Records from a collection:
BEGIN
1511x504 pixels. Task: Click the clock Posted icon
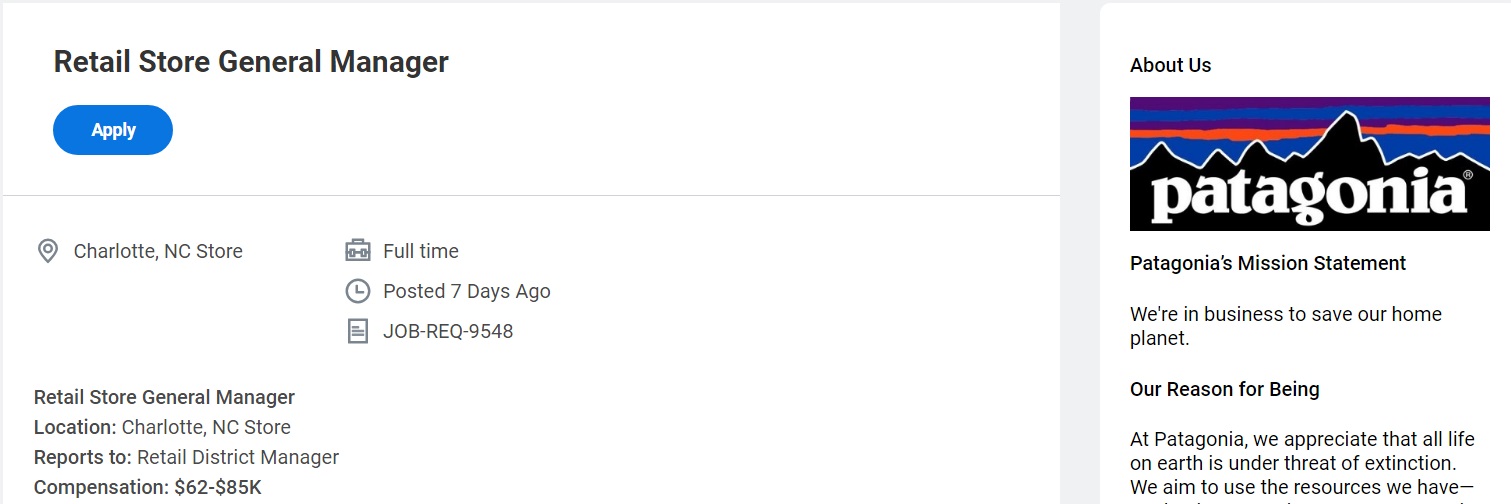tap(357, 291)
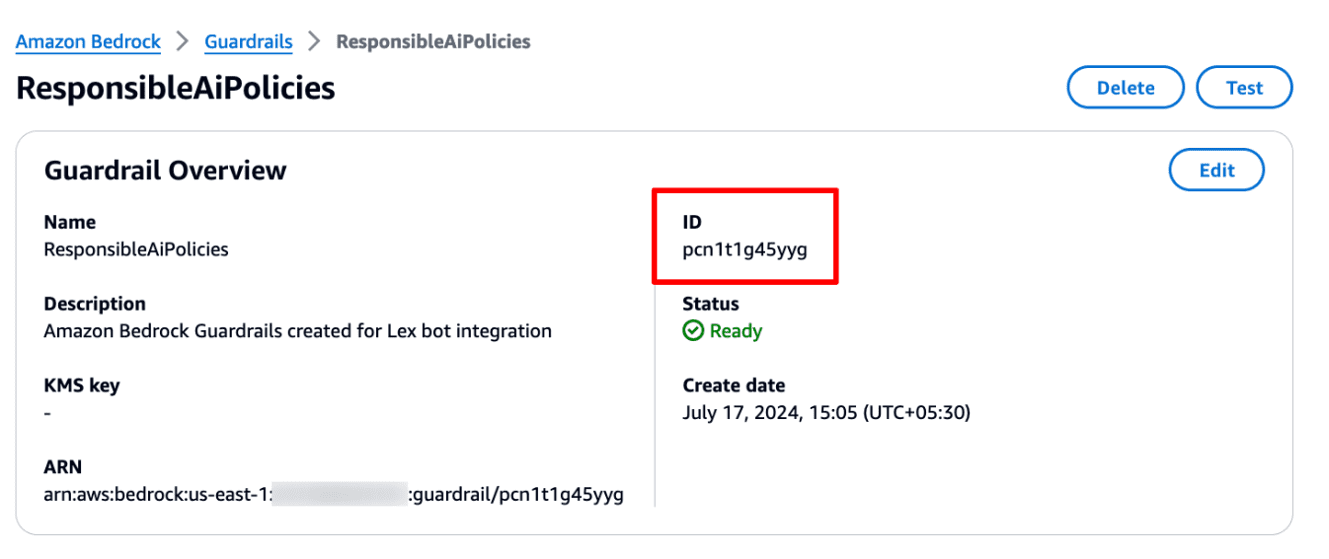Click the Guardrail Overview panel title
Viewport: 1329px width, 559px height.
(165, 171)
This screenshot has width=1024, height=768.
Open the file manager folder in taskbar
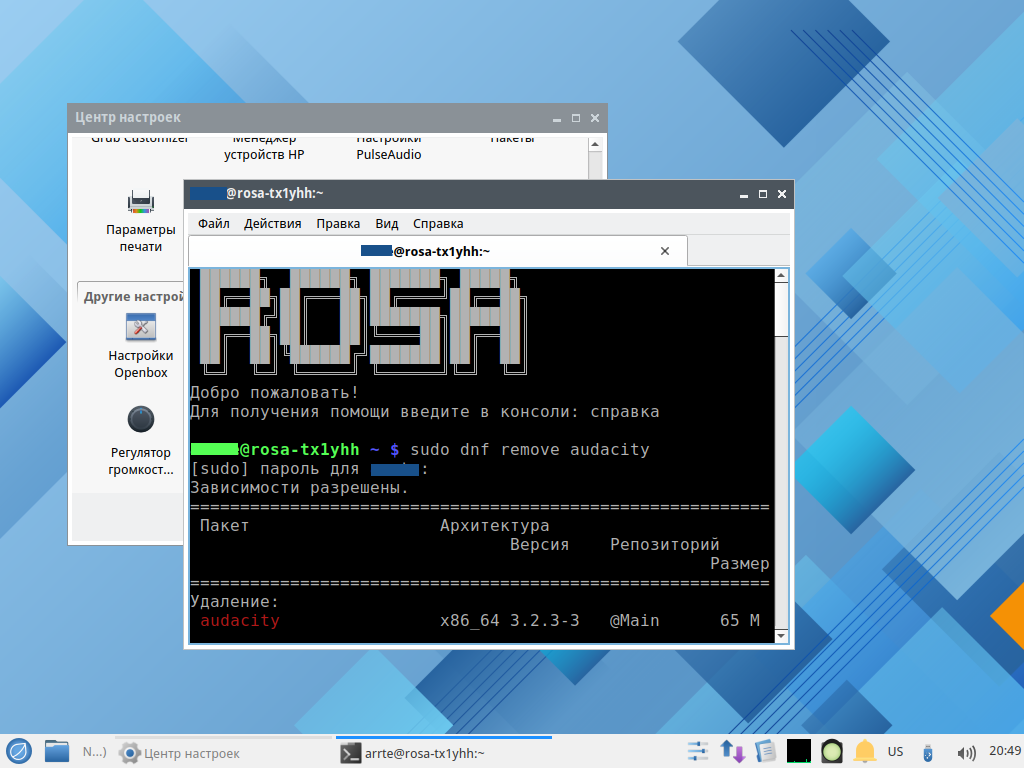57,751
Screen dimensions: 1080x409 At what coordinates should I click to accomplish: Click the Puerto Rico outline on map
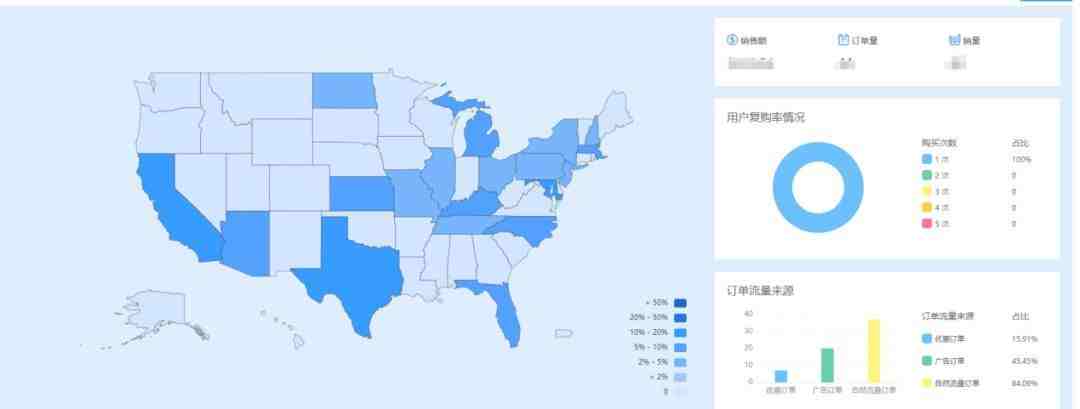click(x=564, y=334)
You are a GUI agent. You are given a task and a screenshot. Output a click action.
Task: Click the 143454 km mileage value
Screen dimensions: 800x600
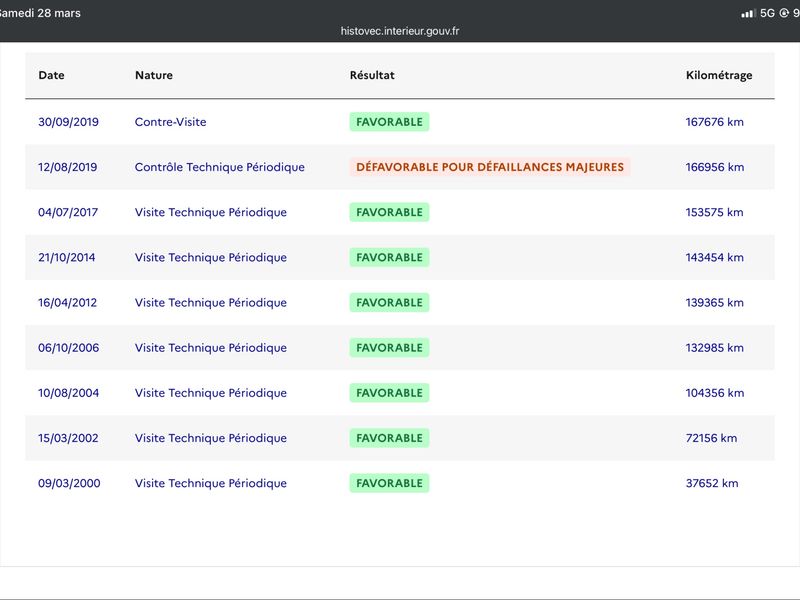714,257
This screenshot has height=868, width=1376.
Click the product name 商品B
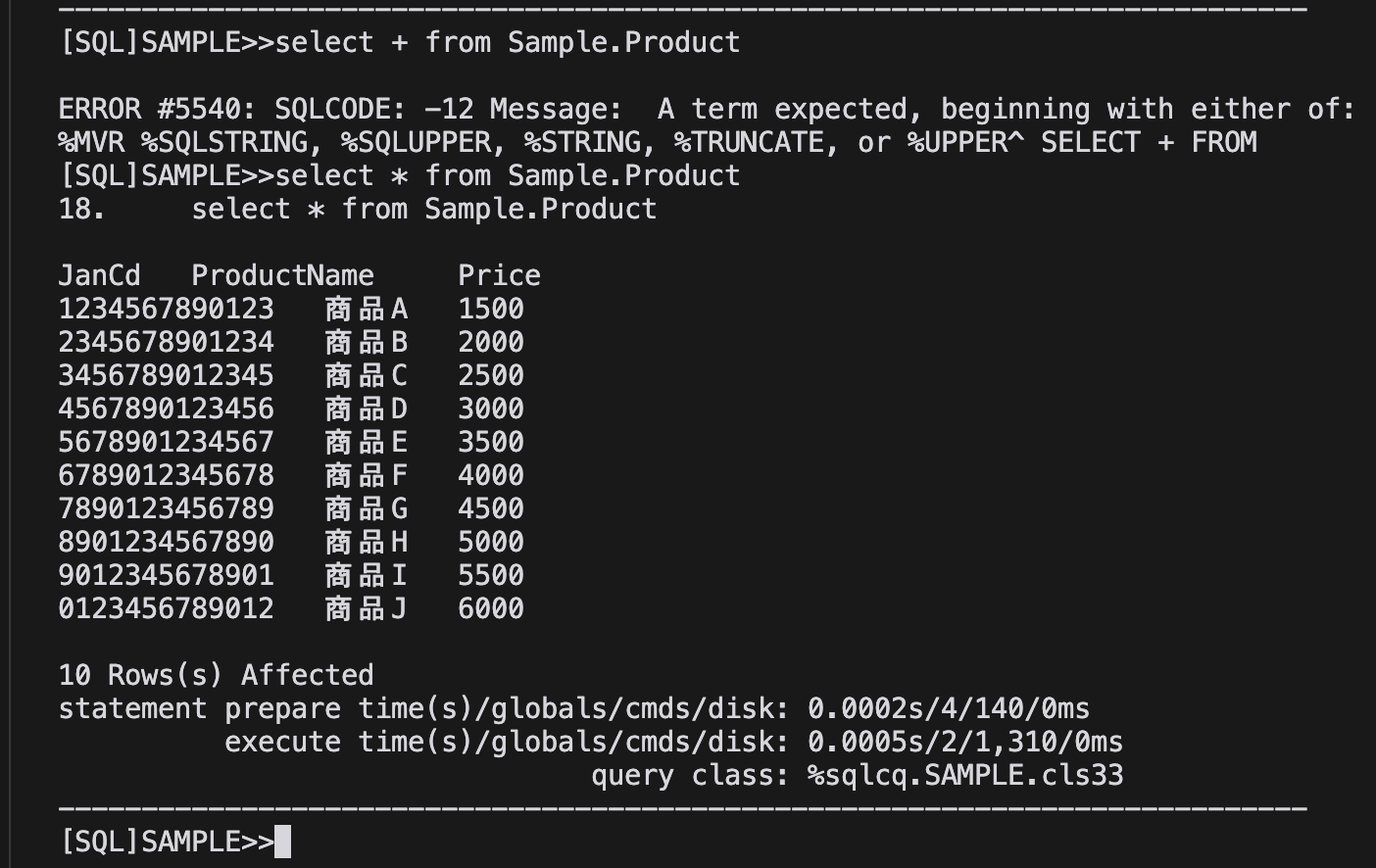click(x=366, y=342)
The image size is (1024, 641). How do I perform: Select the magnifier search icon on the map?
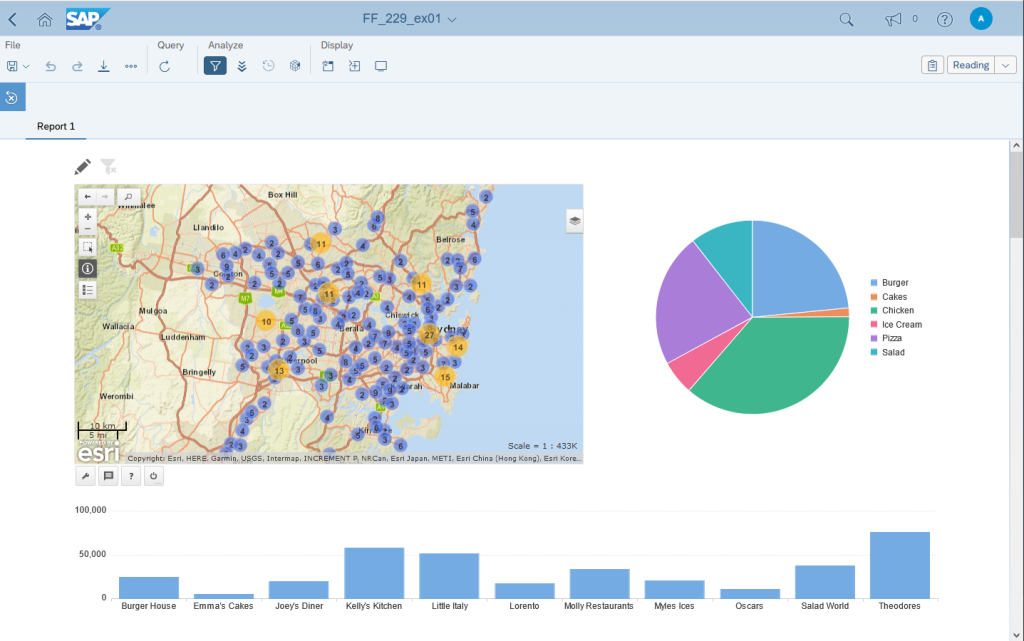(128, 197)
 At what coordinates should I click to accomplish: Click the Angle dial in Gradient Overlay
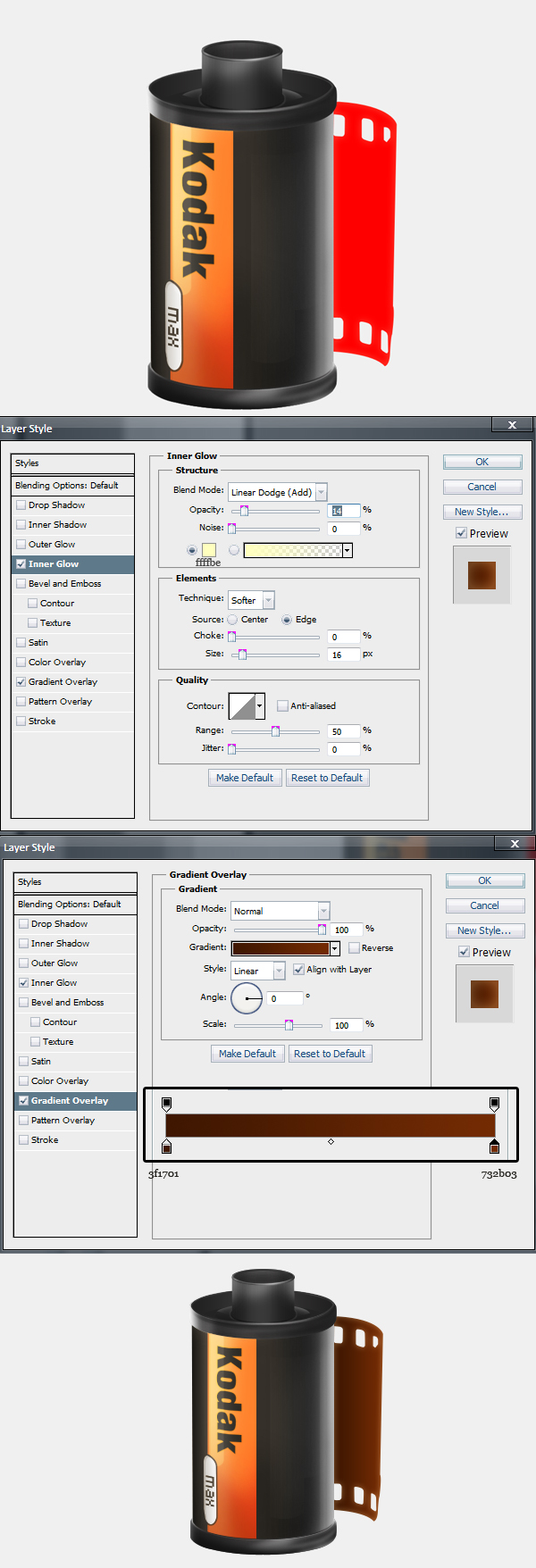coord(247,998)
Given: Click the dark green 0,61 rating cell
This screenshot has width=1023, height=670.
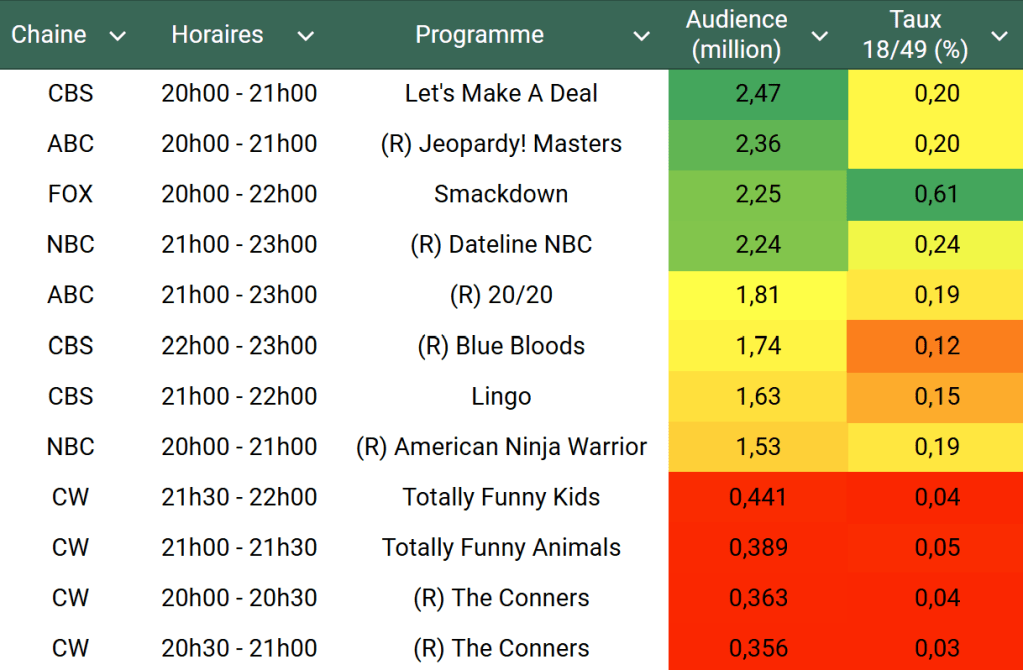Looking at the screenshot, I should click(937, 194).
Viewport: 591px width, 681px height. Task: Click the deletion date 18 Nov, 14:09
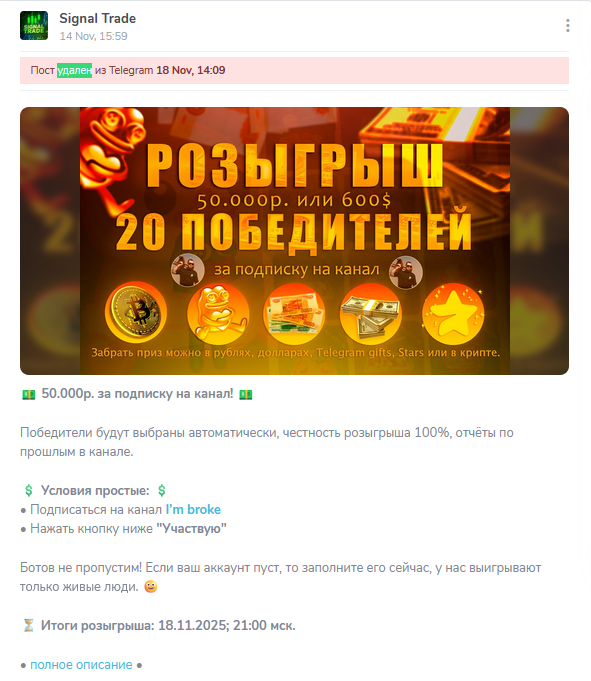(x=191, y=70)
END
**WHAT YOU HAVE TO DO:**
Copy out the entries exactly as they stand, omitting the images.

**RESPONSE TO THIS EXERCISE:**
1511x504 pixels. Task: Click the clock Posted icon
tap(357, 291)
Click the Guardrail Overview panel title
Viewport: 1329px width, 559px height.
(165, 171)
This screenshot has width=1024, height=768.
Open the file manager folder in taskbar
57,751
Screen dimensions: 1080x409 At what coordinates should I click to accomplish: Click the Puerto Rico outline on map
click(x=564, y=334)
You are a GUI agent. You are given a task and a screenshot. Output a click action.
Task: Click the 143454 km mileage value
Screen dimensions: 800x600
714,257
This screenshot has height=868, width=1376.
Click the product name 商品B
click(x=366, y=342)
The image size is (1024, 641). How do I perform: Select the magnifier search icon on the map?
(128, 197)
 At what coordinates should I click to accomplish: Click the Angle dial in Gradient Overlay
coord(247,998)
Given: Click the dark green 0,61 rating cell
This screenshot has width=1023, height=670.
Looking at the screenshot, I should click(937, 194).
Viewport: 591px width, 681px height. Task: Click the deletion date 18 Nov, 14:09
(x=191, y=70)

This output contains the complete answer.